Parts of the exercise:
(1) Edit the SACU summit article: start at the words that have "President Cyril Ramaphosa", stop after "Centre on Friday.", and put "opening speech" in place of "keynote address".
(2) According to the SACU summit article, where was the 9th Summit of the SACU Heads of State and Government held?
(3) Do these statements agree with the SACU summit article? For each, answer yes or no and quote the deciding words.
(a) The gathering was the 9th Summit of the SACU Heads of State and Government.
(b) Overall growth within the bloc is projected to reach some 2.64% in 2027.
(c) President Ramaphosa said a single African country can prosper in isolation.

Source text:

◇ ◇ ◇

Transforming SACU into a globally competitive regional bloc

Friday, June 26, 2026

President Cyril Ramaphosa has called on member states of the Southern African Customs Union (SACU) to transform the regional bloc from a traditional customs arrangement into a dynamic industrial hub capable of shielding the region from global economic shocks.

The President delivered the keynote address at the opening of the 9th Summit of the SACU Heads of State and Government held at the Cape Town International Convention Centre on Friday.

He highlighted that as global uncertainties grow, no single African country can prosper in isolation.

“We gather today at a moment when the global economy is being reshaped before our eyes. Trade patterns are changing. New technologies are redrawing industrial competitiveness. Supply chains are being reconfigured. Around the world, nations are reorganising themselves for a far more uncertain future.

“It is at this moment when a re-imagined SACU Agenda matters," President Ramaphosa said.

Despite an increasingly unstable global environment, countries within the SACU region are showing economic resilience, with overall economic growth within the bloc projected to reach some 2.64% in 2026 and 2.1% in 2027.

◇ ◇ ◇

Raw data:
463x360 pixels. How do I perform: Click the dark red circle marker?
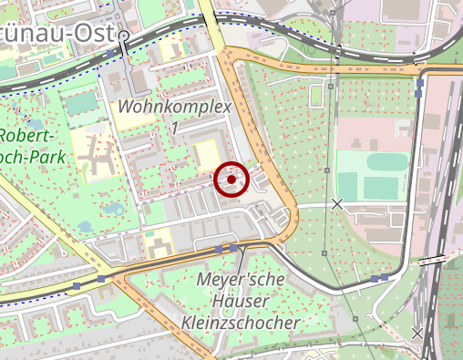[232, 180]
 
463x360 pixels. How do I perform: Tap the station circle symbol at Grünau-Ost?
[124, 36]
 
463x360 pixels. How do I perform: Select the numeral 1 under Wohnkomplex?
[174, 129]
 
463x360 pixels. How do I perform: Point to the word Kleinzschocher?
[241, 324]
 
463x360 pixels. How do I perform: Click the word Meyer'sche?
[240, 280]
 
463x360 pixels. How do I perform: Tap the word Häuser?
[241, 302]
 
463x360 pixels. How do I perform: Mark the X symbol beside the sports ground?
[337, 204]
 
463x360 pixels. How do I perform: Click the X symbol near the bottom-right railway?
[417, 334]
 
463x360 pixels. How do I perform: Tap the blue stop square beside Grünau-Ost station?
[111, 55]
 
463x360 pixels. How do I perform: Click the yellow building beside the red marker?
[207, 155]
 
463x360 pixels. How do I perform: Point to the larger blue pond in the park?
[113, 210]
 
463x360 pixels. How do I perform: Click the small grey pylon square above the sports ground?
[326, 170]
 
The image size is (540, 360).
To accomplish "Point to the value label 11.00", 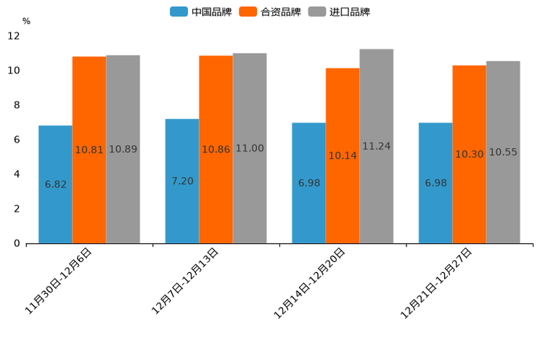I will click(x=250, y=149).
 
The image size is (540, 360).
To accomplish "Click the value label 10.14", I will click(x=343, y=156).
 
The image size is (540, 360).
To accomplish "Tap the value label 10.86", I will click(x=216, y=150).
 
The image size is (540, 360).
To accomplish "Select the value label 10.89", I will click(x=123, y=150).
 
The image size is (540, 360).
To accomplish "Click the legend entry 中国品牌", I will click(x=201, y=12).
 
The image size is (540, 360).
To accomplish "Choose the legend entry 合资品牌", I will click(x=270, y=12).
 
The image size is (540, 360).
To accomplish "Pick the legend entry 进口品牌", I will click(x=339, y=12).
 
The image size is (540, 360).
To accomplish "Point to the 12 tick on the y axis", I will click(x=14, y=36).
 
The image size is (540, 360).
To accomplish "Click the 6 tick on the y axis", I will click(x=17, y=139).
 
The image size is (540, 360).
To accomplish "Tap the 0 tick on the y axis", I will click(x=17, y=243).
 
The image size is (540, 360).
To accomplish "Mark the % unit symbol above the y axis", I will click(x=26, y=21).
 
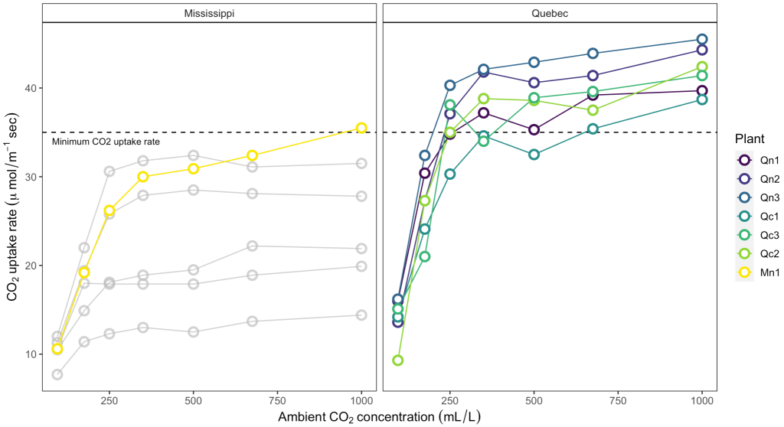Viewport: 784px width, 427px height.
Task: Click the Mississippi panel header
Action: (209, 13)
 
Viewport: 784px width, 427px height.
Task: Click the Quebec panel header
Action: (549, 13)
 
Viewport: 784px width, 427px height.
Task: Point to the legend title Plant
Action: (749, 139)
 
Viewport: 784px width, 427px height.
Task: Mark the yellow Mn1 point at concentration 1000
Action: (361, 129)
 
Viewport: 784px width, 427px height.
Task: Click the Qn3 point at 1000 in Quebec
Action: (701, 39)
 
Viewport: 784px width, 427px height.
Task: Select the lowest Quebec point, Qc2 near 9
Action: (397, 360)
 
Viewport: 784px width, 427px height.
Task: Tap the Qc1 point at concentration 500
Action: (534, 155)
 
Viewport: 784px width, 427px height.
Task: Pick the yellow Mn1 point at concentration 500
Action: (193, 168)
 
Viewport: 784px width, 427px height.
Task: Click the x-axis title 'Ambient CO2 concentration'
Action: (379, 416)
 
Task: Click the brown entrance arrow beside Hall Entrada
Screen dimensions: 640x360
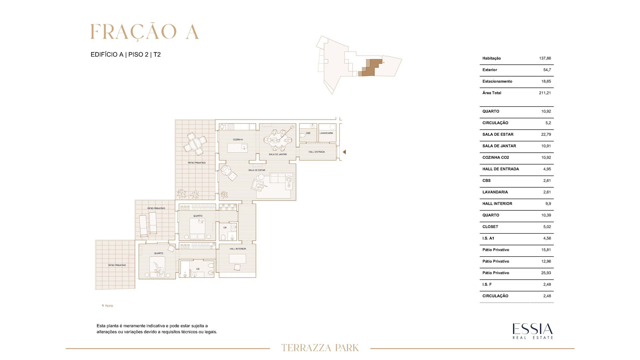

◇ ◇ ◇

Full solutions:
(1)
President Cyril Ramaphosa has called on member states of the Southern African Customs Union (SACU) to transform the regional bloc from a traditional customs arrangement into a dynamic industrial hub capable of shielding the region from global economic shocks.

The President delivered the opening speech at the opening of the 9th Summit of the SACU Heads of State and Government held at the Cape Town International Convention Centre on Friday.

(2) At the Cape Town International Convention Centre.

(3)
(a) Yes: "the opening of the 9th Summit of the SACU Heads of State and Government"
(b) No: "projected to reach some 2.64% in 2026 and 2.1% in 2027"
(c) No: "no single African country can prosper in isolation"